This support article attempts to explain the calculations behind your QOF income. It is something which will perplex primary care forever, but see below our understanding.
As you know, a QOF point value varies according to practice size and uses 3 figures in its calculation:
- Basic value per QOF point (£194.83 for 2020/21)
- Contractor population index (CPI) which is practice list size divided by national average list size – (8799 in 2020/21)

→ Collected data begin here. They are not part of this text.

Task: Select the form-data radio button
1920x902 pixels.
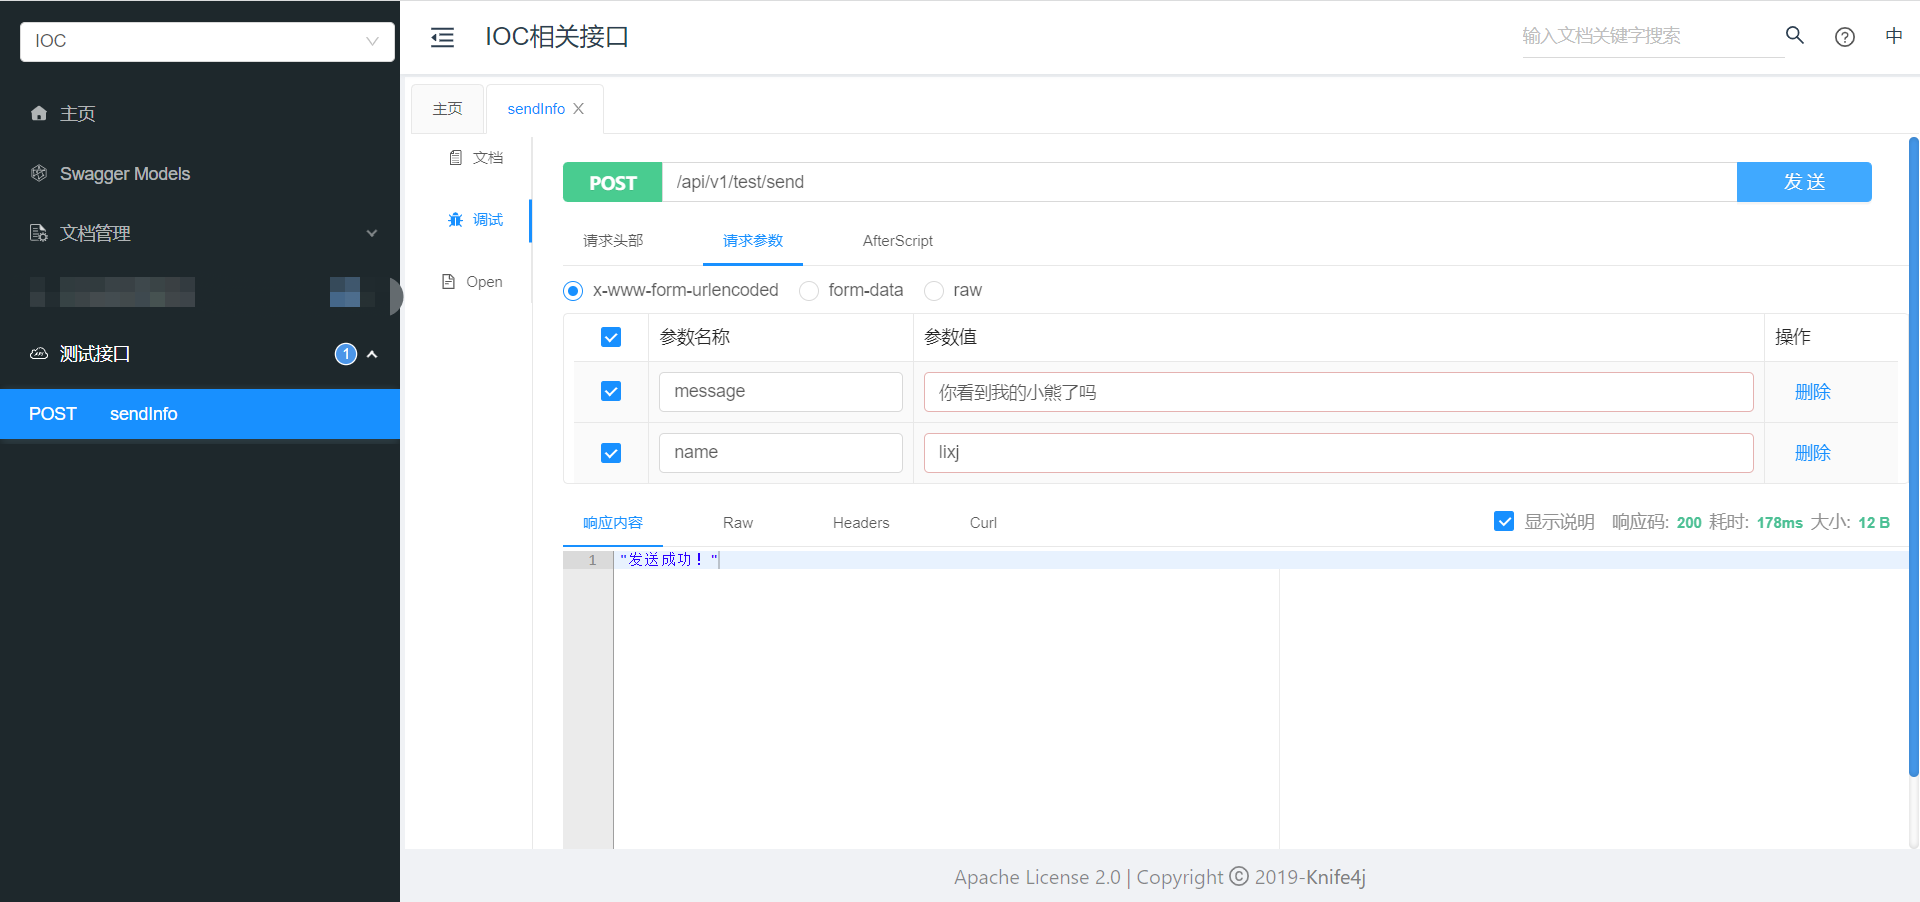Action: 809,291
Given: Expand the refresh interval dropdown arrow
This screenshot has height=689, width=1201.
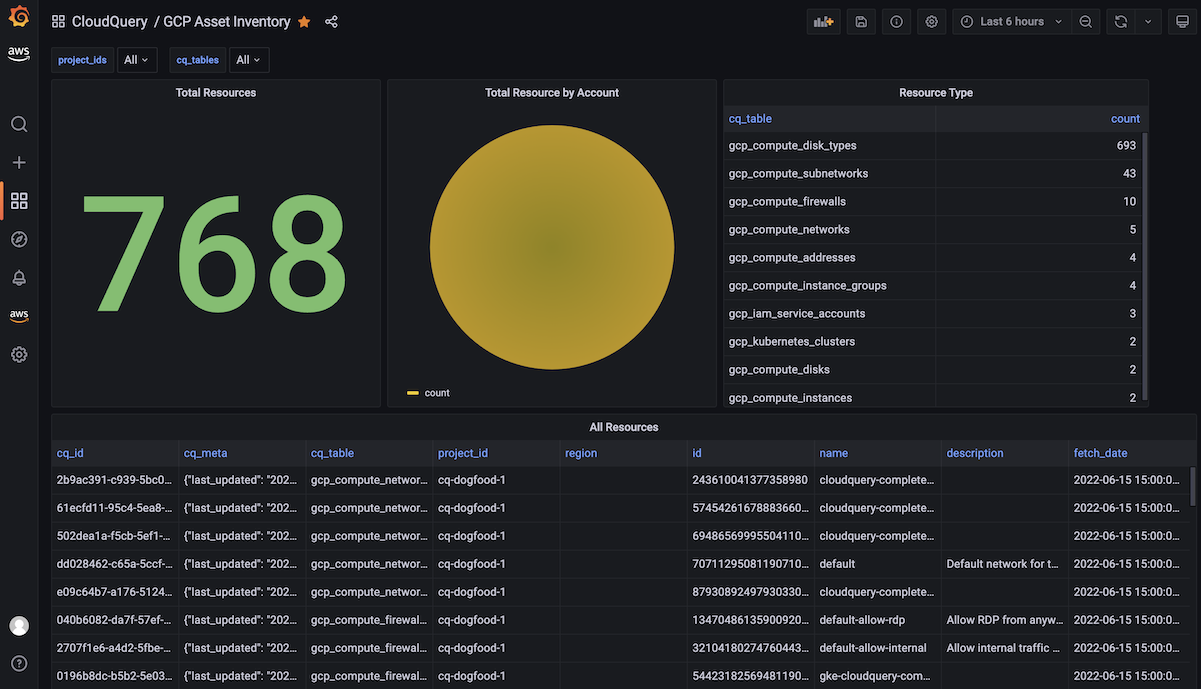Looking at the screenshot, I should point(1148,22).
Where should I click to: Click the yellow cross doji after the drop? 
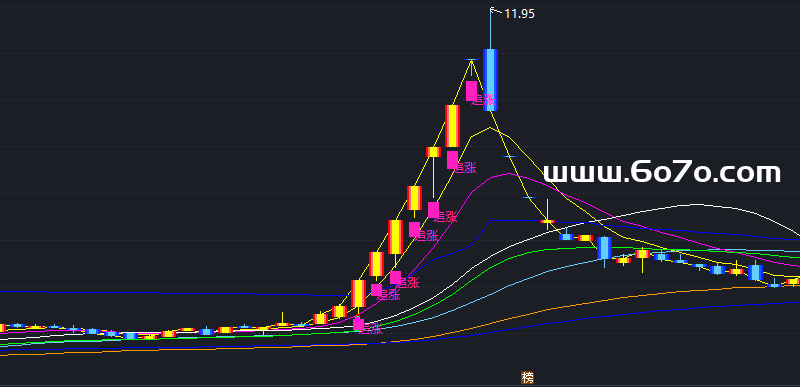click(x=547, y=221)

- Adjusted Practice Disease Factor (ADPF) –– adjusts payment according to whether practice prevalence is below or above national average by following formula for each disease area:
Thus a QOF point for each domain is worth £194.83 x CPI x ADPF
Which means that the average practice, with average list size (8799) and average prevalence for a QOF area, would receive £194.83 per point.
So, looking at the effect this has on domains:
Dementia – a practice has 53 patients on the register currently:
|Practice list size || 10000|
|Dementia – current register ||53|
|Practice prevalence||0.53% (53/10000)|
|National Prevalence||0.78% (available on www.gpcontract.co.uk)|
|QOF point value||£150.91 (£194.83 x 1.14 x (0.53/0.78)|
|Max Domain value (44 points)||£6,640.41|
But, if the register were increased to 70:
|Practice list size ||10000|
|Dementia – current register ||70|
|QOF point value||£198.71 (£194.83 x 1.14 x (0.7/0.78)|
|Max Domain value (44 points)||£8743.37|
Or, to look at it in a different way, each Dementia patient is worth around £125.
Thus prevalence is very important. In fact, increasing your prevalence can be worthwhile even if it means a corresponding reduction in achievement of QOF points.